§ **The tasks**:
1. Answer these questions about the thread on the overly friendly dog:
(a) How old is Keeper?
(b) Roughly how long after people come in does Keeper stay wound up?
(c) According to the last post, why does Keeper ignore the command "off"?
2. Continue the thread on the overly friendly dog from its last post.

# Mr. Overly Friendly



## ShirleyH (Sep 13, 2009)

Hi everyone, I know I'll get good advice from some of you who have been through this with their Havs. Keeper, sweetie that he is, is WAAAAAY too rambunctious when someone comes in, whether he knows them or not. He jumps up on people and will not stop. He doesn't calm down until they are in the house about 5 minutes. He seems to be saying 'I just love you and please pay lots of attention to me and play with me'. Not that he doesn't GET lots of attention and play.

He is 14 months old and this has always been a problem. We've tried noise (smacking a paper on our hands) with the command 'off'. 'Off' is not a word he chooses to obey.

Any advice would be welcome. Other than this, he is one great guy.

Shirley H.


----------



## clare (Feb 6, 2010)

This is a great problem,one way to try and handle it is to put him on a leash when you know friends are coming around and then when they arrive tell him to sit and enforce it,when he is still and quiet let your friends pet him if he starts getting to frisky do the same again enforce the sit and ignore, as soon as he is still and quiet again, then more petting and attention, of course this takes time,but he sounds like he loves the attention so he will learn the best way to get it is by behaving the way you want him to.


----------



## ShirleyH (Sep 13, 2009)

*Thanks, Clare*

Thanks Clare (and Gigi). We'll try this. Sometimes, of course, people just come to the door unannounced. Yesterday we had to save the Girl Scout cookie seller!

Shirley


----------



## clare (Feb 6, 2010)

No wonder he went wild,a girl scout with cookies!! I bet he could smell them coming!Lol.


----------



## Narwyn (Jan 24, 2010)

ShirleyH said:


> Thanks Clare (and Gigi). We'll try this. Sometimes, of course, people just come to the door unannounced. Yesterday we had to save the Girl Scout cookie seller!
> 
> Shirley


Buy a slip-lead (like this though you can get them cheaper) and keep it buy the door with a bowl of cookies. That way you are always prepared!

Teach him that he never, ever, ever gets attention unless he is sitting quietly. This is a new rule in his life. Prep your guests that he is in training, and ask for a little patience. Ask him to sit, and have them pet him. If he pops up, they immediately back off and ask him to sit again. Yes, at first he's going to keep popping up, but keep asking. If you are 100% consistent, he'll get it.

He won't listen to "off" because he's learned you can't enforce it. So the leash is key!

Also, if you have some friends you can bribe with lunch, have them come over and ring the door bell and come in over and over again. That helps reinforce the idea.

Data on locating visible targets:
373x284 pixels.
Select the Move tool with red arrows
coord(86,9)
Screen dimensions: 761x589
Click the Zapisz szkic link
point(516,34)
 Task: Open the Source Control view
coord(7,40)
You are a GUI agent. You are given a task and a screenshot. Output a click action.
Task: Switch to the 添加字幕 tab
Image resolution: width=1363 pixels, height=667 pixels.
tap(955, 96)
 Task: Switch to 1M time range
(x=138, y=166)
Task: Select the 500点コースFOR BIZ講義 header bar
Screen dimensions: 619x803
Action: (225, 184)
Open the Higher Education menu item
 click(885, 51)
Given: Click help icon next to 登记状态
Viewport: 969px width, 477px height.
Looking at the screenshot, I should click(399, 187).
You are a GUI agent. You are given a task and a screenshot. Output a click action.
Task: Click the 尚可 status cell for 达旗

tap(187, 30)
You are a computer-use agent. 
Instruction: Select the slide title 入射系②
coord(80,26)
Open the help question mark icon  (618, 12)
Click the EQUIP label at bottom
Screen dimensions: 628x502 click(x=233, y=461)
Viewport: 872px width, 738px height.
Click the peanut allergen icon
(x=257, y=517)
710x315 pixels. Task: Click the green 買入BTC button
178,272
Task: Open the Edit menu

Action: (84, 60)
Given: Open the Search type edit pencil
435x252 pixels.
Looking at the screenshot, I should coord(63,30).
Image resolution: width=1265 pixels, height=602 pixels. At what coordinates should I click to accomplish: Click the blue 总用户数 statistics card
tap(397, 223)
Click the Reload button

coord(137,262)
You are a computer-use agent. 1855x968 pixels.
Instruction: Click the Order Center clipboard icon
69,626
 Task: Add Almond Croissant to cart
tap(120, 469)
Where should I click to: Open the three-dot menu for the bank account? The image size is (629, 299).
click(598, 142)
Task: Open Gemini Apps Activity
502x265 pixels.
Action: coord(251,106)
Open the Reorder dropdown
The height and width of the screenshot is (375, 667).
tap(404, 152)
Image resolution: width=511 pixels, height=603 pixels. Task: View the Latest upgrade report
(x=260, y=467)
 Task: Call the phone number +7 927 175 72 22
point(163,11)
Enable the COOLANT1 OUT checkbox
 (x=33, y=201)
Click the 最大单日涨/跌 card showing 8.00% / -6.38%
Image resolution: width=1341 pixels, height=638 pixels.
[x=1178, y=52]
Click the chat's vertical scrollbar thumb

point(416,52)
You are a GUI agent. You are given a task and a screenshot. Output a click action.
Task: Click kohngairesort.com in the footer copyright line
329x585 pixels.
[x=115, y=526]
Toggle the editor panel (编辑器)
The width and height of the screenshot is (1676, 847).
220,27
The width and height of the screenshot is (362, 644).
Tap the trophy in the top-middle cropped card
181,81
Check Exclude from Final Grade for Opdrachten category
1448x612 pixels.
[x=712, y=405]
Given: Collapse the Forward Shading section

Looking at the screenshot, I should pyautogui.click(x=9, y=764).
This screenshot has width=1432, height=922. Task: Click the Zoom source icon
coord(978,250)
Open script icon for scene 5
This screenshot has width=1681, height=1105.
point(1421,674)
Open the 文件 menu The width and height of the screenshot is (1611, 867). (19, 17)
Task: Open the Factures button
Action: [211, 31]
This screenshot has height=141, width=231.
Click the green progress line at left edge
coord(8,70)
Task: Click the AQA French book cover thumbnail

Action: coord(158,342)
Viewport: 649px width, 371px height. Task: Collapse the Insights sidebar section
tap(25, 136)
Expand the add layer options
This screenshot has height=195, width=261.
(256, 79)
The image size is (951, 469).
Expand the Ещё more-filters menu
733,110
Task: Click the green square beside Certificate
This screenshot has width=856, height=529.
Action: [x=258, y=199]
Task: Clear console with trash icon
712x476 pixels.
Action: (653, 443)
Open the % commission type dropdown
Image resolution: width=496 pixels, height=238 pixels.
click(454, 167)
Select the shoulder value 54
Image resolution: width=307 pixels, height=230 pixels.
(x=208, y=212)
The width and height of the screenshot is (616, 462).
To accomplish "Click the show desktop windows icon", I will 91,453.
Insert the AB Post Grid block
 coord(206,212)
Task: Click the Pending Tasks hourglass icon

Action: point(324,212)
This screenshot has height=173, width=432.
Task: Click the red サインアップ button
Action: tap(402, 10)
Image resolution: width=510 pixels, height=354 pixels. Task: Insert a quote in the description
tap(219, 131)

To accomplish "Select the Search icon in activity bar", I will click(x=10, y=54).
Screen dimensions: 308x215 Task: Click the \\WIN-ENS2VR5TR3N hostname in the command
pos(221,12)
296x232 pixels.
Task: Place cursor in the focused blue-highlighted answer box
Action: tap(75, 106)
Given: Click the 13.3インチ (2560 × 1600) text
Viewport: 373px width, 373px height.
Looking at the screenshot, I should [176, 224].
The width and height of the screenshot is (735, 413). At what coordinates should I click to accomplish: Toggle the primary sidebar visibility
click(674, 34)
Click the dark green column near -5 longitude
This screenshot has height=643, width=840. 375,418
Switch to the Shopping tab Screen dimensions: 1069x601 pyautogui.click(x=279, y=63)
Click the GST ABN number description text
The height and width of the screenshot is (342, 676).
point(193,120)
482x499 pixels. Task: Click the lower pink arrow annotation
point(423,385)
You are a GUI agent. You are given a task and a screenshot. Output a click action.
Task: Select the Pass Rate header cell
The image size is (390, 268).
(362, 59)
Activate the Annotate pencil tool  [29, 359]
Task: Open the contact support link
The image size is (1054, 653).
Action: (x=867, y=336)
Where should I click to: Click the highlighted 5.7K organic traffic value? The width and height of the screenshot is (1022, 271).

§ **Written responses**:
1.
(a) 14 months old.
(b) About 5 minutes.
(c) Because he has learned that it can't be enforced.

2.
I was training a lab puppy for a client, and I trained him to sit to be pet, and warned that if they let him get away with this here and there, he'd stop doing it. I got a call about a month after we were done saying he'd stopped sitting, so I came back over. As soon as I walked in the door, the Lab bolted up to me and slammed his butt on the ground. Clearly, they were not being consistent, but he sure knew I would be!


----------



## ShirleyH (Sep 13, 2009)

*So Helpful*

Thanks, Kat. He already has show leads so I think we'll try that first. You are right, I know, that the only thing that works is consistency and never giving up.

Shirley H.


----------



## Lilly'sMom (Jan 28, 2010)

It can be helpful to have your guests turn their backs to the excited dog until he/she calms down.


----------



## ShirleyH (Sep 13, 2009)

*Such good ideas*

Thanks, Lilly's Mom. That is a good idea and we're going to follow up on all good ideas. We didn't raise bratty kids, so no bratty dogs either. This gets really annoying for people who aren't dog people--as well as those who are!

Shirley H.


----------



## galaxie (Dec 1, 2009)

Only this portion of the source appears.